Jenny: Continuing to highlight the different opportunities the companies provide. Externally, people assume these big companies are stale and it is a 9-to-5 job but there are truly so many opportunities. Younger generations will find their way to these companies and continue to value and then capitalize on the opportunities we’re given.


Savannah: Growth is the word that summarizes that. In closing — what excites you most as you look to the future?


Jenny: Two things — one is just continuing to identify and lead businesses in this changing environment. E-commerce being a much bigger priority — how do we continue to navigate and set the right strategy to lead. We are at a pivotal moment. Personally, I’m getting to the moment where I’m starting to build and lead teams of quite a few employees. I’ve always been influenced and inspired by my managers and getting to a point in my career where I can be a manager and apply what I’ve learned is really exciting.


Tiara: Seeing where this digital landscape is going.

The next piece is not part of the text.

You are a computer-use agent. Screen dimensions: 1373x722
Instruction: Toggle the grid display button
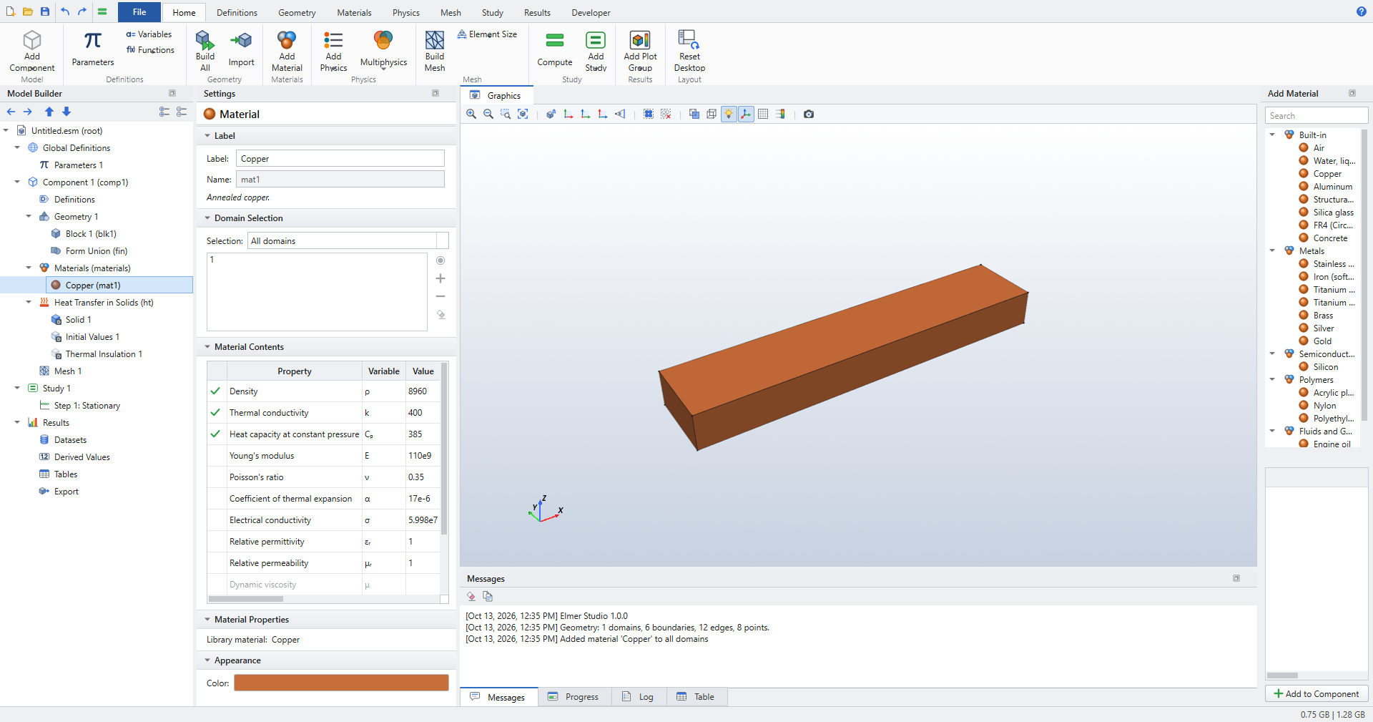[x=763, y=114]
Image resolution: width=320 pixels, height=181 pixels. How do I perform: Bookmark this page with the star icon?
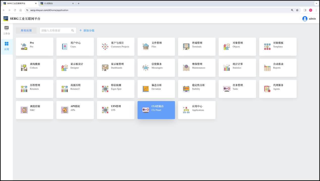point(297,10)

Seeing it evolve and how priorities shift has been interesting from a brand-building perspective. I’m excited to see where new influencers/creators will be — TikTok is on everyone’s radars, with resurgences of opinions and beauty hacks on this platform. But the main driver is having voices heard and more opportunity for young creators to share their ideas and embrace their beautiful selves and share with the world. Our challenge is how our brands are pivoting strategy to make sure we are part of the conversation and part of the consumer journey in a space that is accelerating every second. I’m really excited to see where that goes and to go back to the new normal — we have mastered this way of working digitally, and as much as it is going to be incredible to go back to work, it will be amazing to see what we can achieve with more flexibility.


Tendo: I’m excited to continue to be challenged every day, and to build and scale social impact programs across Unilever. Also, I’m excited to see how storytelling and content creation will grow. That is a huge part of what I do around social impact — how are we hoping to tell our story in a way that evolves with the platforms and the content creators. Also, what does a hybrid space look like? How will that affect the way we work? There is a lot to be excited about and a lot to look forward to — a lot of unknowns and a lot of new and I am embracing it all.


Tina: A lot of what I’m excited about is rooted in the digital revolution — knowing the world is changing so quickly. We have been watching TV for several decades and now, new apps are popping up every single day. The world is evolving so fast — I’m super excited to feed the curiosity I have about winning on these platforms and how we build the best consumer journey knowing that we are exposed to so many new platforms every day. Figuring out that journey excites me and knowing that it changes so frequently means it will never get stale for me.